Adhering to the official definition of fascism, the prosecution sketched a rather one-dimensional picture of the camp complex at Auschwitz. Quickly, it became exclusively a question of I.G. Farben and its cooperation with the SS. It was possible to get the impression that the managers of I.G. Farben had taken a seat in the dock next to Horst Fischer, the former deputy SS garrison doctor. Nonetheless: If you overlook the propaganda formulas, which bore no relationship, even an indirect one, to the accused in terms of criminal law, then, in the main, the history of the largest Nazi concentration and extermination camp was outlined correctly and the everyday living conditions of the prisoners were reconstructed with historical accuracy. In describing the crimes with which Fischer was charged, the prosecution repeatedly reverted to the subject of “the pleadings of the accused.” On some charges, the chief public prosecutor was forced to invoke solely the statements of the defendant. Fischer’s personal records and the sketches he made of the site were used as evidence.[2]

(CD; transl. KL)



Sources

Comment of HA IX/10 on the Department of Agitation’s memo regarding a discussion between Gen. Kehl and Gen. Rehan about the impending second Auschwitz Trial, December 16, 1965. Office of the Federal Commissioner Preserving the Records of the Ministry for State Security of the GDR (BStU), ZUV 84, BA/GA Vol. 58, pp. 61ff.

Final report of the MfS on Horst Fischer, January 29, 1966. BStU, ZUV 84, HA Vol. 17, pp. 96ff.

Indictment of Horst Fischer, February 24, 1966. Office of the Federal Commissioner Preserving the Records of the Ministry for State Security of the GDR (BStU), ZUV 83, Vol. 58, pp. 60ff.

Prosecution speech of the chief public prosecutor in the Fischer Trial, March 10, 1966. BAB, DP3 IA – 3/66, Handakte Dr. Horst Fischer, pp. 201ff.

Arne Rehan (SED Central Committee’s Western Department) to Albert Norden, December 2, 1965. Bundesarchiv Berlin, DY 30/IV A2/2.028/10.

 

Literature

Dirks, Christian: „Die Verbrechen der anderen“. Auschwitz und der Auschwitz-Prozess der DDR: Das Verfahren gegen den KZ-Arzt Dr. Horst Fischer. Paderborn: Schöningh, 2006.

Leide, Henry: NS-Verbrecher und Staatssicherheit. Die geheime Vergangenheitspolitik der DDR. Göttingen: Vandenhoeck & Ruprecht, 2005.
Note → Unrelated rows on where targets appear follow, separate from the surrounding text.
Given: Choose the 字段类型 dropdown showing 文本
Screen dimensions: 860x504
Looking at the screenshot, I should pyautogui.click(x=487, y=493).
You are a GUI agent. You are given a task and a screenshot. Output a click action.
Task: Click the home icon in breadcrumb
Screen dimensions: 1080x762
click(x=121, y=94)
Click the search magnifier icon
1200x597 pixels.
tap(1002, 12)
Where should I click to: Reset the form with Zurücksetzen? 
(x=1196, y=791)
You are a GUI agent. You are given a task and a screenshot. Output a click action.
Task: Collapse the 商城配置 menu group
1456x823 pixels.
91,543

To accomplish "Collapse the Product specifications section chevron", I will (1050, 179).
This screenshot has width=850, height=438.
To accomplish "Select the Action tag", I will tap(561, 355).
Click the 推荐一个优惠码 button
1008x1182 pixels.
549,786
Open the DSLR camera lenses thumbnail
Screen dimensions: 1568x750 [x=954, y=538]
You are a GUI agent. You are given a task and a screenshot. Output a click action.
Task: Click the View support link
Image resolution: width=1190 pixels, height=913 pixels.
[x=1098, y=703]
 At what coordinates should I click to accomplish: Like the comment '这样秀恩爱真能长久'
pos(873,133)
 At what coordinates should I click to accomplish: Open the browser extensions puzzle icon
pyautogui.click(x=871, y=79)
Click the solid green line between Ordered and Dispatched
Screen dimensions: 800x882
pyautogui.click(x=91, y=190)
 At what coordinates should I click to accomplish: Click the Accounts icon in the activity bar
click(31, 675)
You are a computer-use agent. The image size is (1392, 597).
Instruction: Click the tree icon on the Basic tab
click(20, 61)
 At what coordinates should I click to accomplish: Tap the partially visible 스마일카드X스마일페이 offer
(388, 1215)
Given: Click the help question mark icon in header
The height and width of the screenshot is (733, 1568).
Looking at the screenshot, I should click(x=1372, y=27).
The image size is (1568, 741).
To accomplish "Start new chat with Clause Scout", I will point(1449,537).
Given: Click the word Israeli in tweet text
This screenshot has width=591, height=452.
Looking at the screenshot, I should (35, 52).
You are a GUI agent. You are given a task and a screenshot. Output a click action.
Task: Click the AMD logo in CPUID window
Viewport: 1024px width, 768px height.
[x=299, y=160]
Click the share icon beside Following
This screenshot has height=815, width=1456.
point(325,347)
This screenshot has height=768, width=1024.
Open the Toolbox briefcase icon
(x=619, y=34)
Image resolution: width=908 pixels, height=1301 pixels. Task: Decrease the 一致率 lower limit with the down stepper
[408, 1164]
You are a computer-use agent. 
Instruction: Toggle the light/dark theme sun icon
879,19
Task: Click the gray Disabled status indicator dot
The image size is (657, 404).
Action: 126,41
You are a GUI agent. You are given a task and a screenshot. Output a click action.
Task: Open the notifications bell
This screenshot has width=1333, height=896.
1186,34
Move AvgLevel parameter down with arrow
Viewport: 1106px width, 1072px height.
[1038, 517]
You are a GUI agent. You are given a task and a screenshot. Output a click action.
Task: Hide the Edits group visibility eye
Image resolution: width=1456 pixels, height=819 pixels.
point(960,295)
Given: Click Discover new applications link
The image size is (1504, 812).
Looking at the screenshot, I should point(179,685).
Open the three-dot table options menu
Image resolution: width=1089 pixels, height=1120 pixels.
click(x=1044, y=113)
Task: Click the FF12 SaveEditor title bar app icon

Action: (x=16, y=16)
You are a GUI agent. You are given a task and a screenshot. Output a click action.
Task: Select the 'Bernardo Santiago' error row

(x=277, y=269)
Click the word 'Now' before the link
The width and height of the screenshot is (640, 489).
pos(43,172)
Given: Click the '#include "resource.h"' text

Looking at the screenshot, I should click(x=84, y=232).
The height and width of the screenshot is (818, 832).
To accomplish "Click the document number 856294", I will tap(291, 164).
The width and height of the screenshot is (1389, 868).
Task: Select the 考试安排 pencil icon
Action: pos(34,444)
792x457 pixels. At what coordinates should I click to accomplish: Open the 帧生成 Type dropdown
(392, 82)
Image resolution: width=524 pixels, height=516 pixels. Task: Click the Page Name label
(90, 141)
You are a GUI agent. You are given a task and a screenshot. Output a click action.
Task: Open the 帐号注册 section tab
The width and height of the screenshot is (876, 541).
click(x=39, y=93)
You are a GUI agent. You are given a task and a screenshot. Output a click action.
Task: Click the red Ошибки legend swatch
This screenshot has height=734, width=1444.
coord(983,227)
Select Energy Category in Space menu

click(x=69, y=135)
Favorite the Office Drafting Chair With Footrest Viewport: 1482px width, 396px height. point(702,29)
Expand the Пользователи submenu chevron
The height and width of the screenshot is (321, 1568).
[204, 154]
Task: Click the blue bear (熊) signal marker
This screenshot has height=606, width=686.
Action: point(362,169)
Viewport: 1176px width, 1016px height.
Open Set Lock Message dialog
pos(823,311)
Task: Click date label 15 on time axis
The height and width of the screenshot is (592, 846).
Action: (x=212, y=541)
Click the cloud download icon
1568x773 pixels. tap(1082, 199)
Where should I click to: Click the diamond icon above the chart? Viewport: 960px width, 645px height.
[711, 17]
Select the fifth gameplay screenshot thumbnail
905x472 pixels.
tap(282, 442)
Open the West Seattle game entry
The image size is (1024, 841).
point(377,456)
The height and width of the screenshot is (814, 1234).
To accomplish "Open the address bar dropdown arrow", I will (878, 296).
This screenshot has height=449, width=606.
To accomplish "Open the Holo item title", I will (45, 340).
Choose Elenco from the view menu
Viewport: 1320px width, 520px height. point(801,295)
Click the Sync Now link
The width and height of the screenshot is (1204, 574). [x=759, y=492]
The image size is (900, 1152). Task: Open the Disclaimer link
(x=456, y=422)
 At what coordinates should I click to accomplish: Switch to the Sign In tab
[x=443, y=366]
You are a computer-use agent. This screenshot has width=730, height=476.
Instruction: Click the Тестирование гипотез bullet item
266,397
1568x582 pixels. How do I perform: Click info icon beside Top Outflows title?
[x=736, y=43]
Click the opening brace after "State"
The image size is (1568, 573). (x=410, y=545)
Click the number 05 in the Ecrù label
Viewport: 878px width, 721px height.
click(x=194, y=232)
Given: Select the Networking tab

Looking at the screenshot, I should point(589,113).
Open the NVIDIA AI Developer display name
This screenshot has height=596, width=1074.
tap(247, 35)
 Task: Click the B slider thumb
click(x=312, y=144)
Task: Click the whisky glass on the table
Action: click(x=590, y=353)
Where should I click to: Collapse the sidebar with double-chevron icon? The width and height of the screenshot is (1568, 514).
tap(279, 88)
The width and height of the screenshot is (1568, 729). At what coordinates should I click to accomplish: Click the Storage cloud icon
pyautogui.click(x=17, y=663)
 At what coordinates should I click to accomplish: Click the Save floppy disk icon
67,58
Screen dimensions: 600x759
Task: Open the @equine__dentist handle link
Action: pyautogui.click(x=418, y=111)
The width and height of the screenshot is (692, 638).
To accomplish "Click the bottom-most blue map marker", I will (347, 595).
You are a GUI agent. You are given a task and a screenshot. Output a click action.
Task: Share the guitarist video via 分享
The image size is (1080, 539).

[1] Arne Rehan (SED Central Committee’s Western Department) to Albert Norden, December 2, 1965. Bundesarchiv Berlin, DY 30/IV A2/2.028/10; comment of HA IX/10 on the Department of Agitation’s memo regarding a discussion between Gen. Kehl and Gen. Rehan about the impending second Auschwitz Trial, December 16, 1965. Office of the Federal Commissioner Preserving the Records of the Ministry for State Security of the GDR (BStU), ZUV 84, BA/GA Vol. 58, pp. 61ff.

[2] Final report of the MfS, January 29, 1966. BStU, ZUV 84, HA Vol. 17, pp. 96ff. The bill of indictment of February 24, 1966 (BStU, ZUV 83, Vol. 58, pp. 60ff.), is basically identical to the slightly abridged prosecution speech of the chief public prosecutor delivered on March 10, 1966, from 10:05 to 11:00 (BAB, DP3 IA – 3/66, Handakte Dr. Horst Fischer, pp. 201ff.).